The local agricultural industry followed a progression witnessed throughout the semi-arid West. The early open-range cattle industry was devastated by the winter of 1889 and disrupted by the arrival of "wool growers" and farmers. Early (ca. 1880-1900) homesteaders laid claim to irrigable land in the valley bottoms; small-scale irrigated farming was supplemented with cattle or sheep ranching. Stock grazed during the summer months on public land and were pastured (and fed) throughout the winter on the home ranch. Later settlers were relegated to dryland and grazing tracts, patented under the terms of the Enlarged Homestead, Forest Homestead, or Stockraising Homestead acts. The regional drought beginning ca. 1917 and the depression of the 1920s and 1930s resulted in the whole-scale exodus of this later community. By the 1930s, recreational use of the "beautiful" but unwatered and unproductive land was seen as the logical economic alternative to farming.

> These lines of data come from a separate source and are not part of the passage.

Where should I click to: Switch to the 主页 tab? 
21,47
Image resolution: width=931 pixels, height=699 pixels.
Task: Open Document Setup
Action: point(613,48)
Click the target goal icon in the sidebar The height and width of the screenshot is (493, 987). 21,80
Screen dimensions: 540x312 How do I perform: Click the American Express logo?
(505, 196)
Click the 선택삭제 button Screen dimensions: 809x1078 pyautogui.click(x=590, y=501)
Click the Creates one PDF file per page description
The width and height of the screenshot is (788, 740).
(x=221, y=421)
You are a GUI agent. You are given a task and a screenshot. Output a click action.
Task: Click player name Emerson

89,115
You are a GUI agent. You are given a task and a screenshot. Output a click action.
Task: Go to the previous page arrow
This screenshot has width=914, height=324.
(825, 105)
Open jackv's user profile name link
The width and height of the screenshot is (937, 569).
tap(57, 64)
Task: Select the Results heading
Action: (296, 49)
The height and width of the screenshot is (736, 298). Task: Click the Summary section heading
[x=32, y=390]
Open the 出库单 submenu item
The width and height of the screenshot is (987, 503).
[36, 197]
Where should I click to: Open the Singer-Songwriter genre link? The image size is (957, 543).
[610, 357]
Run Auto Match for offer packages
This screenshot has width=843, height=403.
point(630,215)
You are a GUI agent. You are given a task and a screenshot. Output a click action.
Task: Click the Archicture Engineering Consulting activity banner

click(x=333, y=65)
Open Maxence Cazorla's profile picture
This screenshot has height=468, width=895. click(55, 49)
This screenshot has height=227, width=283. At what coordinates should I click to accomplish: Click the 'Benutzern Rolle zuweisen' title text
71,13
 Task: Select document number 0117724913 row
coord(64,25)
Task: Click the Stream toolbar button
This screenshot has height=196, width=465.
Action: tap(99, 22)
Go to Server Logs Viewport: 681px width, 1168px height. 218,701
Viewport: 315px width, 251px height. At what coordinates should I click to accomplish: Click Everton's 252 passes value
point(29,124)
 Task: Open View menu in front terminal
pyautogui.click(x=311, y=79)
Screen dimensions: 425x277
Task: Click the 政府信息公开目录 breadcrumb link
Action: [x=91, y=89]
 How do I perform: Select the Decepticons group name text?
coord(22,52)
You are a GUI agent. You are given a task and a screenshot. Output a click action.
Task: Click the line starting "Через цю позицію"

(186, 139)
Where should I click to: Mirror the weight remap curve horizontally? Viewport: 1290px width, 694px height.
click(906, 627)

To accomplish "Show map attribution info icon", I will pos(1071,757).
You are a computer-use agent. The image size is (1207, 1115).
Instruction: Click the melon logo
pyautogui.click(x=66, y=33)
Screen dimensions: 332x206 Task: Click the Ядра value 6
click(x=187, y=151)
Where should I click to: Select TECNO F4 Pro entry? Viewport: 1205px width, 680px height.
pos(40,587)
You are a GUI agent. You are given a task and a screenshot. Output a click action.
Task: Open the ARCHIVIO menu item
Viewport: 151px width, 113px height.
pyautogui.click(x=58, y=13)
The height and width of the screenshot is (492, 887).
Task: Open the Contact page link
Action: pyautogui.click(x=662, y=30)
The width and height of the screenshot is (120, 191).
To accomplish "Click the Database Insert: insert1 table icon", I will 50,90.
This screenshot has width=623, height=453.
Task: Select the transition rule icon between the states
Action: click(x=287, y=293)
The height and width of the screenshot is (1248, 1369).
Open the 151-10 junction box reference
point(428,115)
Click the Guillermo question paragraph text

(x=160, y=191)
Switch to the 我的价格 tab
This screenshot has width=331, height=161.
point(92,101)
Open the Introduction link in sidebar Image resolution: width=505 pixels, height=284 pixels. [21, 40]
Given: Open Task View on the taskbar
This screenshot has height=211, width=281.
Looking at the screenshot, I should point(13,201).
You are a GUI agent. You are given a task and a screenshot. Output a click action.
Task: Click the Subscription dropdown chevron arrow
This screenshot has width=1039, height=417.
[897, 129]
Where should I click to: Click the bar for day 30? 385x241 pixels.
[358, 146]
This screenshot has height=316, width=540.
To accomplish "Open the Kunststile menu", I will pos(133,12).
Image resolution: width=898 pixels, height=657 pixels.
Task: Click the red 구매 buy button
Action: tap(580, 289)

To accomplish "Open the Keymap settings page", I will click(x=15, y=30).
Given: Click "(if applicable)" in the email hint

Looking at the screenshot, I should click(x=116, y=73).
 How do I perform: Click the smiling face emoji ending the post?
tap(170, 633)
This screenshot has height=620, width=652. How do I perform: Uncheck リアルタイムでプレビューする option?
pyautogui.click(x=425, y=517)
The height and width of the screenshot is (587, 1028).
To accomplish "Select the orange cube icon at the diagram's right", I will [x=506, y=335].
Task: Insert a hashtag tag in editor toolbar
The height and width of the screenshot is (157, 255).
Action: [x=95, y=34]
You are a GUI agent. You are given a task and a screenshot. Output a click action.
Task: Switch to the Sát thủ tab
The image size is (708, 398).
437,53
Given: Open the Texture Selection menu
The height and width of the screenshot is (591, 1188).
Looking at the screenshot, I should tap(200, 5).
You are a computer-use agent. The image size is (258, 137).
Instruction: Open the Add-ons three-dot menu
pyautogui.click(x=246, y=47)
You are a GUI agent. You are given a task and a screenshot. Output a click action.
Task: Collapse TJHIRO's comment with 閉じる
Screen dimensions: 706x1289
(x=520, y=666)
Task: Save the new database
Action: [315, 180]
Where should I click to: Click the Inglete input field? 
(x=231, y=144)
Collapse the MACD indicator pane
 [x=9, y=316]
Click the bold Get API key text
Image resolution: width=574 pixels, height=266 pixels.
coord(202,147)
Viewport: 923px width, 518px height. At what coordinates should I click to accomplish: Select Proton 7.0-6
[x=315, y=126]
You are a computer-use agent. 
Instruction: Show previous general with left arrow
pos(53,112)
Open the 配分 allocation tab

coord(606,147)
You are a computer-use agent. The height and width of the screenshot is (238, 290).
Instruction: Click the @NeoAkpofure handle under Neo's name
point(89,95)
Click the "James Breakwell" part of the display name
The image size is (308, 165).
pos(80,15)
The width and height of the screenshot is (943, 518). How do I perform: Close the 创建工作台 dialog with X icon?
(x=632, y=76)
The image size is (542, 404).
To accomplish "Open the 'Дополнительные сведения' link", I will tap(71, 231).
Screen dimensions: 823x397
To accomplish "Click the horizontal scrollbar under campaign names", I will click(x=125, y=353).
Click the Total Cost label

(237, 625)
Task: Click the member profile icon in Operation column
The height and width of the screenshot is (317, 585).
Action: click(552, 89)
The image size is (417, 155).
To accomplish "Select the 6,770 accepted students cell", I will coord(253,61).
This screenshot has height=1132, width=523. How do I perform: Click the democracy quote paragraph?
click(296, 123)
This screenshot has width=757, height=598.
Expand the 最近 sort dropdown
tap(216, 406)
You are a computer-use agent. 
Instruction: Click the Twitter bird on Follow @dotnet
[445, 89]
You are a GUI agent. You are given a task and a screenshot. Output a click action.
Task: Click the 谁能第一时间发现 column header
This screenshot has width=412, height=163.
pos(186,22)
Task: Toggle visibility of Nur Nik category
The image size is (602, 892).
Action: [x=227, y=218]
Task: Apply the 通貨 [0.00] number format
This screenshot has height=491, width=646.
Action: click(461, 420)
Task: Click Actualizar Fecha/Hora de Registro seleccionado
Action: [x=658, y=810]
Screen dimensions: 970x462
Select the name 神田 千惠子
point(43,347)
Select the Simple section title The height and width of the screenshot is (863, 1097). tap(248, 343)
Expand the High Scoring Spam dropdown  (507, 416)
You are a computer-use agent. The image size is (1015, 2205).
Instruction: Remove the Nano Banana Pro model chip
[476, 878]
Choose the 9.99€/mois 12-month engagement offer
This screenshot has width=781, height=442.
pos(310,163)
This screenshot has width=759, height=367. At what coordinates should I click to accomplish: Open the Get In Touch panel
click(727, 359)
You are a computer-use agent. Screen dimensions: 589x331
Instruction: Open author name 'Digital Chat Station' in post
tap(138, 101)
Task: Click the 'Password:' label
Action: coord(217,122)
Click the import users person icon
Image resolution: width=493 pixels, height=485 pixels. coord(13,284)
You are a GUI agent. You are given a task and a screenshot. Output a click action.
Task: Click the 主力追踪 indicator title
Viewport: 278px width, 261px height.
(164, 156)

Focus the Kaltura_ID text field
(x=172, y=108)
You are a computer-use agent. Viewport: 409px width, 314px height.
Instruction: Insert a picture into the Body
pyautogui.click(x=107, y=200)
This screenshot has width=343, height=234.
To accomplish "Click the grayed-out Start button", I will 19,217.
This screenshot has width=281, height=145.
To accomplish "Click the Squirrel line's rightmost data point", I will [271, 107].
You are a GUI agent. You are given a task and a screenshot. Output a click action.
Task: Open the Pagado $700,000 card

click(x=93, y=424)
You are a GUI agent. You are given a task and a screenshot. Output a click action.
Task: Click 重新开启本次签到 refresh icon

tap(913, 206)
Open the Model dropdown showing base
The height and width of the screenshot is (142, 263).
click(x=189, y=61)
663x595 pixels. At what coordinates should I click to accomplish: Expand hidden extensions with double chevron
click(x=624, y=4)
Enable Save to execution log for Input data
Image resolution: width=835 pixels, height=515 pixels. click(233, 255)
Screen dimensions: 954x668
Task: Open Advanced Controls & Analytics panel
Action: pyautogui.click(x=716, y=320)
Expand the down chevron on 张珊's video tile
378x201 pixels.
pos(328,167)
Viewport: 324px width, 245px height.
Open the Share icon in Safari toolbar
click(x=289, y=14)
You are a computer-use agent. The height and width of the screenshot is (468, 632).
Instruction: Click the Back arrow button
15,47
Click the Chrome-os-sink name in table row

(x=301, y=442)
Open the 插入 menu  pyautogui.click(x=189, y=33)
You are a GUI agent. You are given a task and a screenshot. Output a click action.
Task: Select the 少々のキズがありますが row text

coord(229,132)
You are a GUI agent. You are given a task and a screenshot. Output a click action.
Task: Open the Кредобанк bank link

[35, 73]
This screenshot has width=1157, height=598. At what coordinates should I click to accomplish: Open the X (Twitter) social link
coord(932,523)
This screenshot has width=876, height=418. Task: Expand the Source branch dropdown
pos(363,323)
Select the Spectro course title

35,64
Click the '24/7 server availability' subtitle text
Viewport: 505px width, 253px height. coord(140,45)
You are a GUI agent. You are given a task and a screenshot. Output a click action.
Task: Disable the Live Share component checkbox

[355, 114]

Three threads link all phases of area development: Water (or the lack thereof) brought the fur traders and the emigrants, and determined the physical characteristics and the success or failure of area farms. Transportation routes (or the lack thereof) have had a causative and resultant impact on the history of the region: the City of Rocks was at center stage of a phenomenal national emigration. Yet the transcontinental railroad and the interstate highway system neither of which is dependent upon the presence of water, grass, or gentle grades have passed the region by. The unique natural features of the region elicited extensive comment from westward emigrants. For those who settled and stayed, the City of Rocks has served as a community picnic ground, a point of geographic reference, and a cultural compass bearing on the importance of their community in the history of the nation and of the West (Figure 4).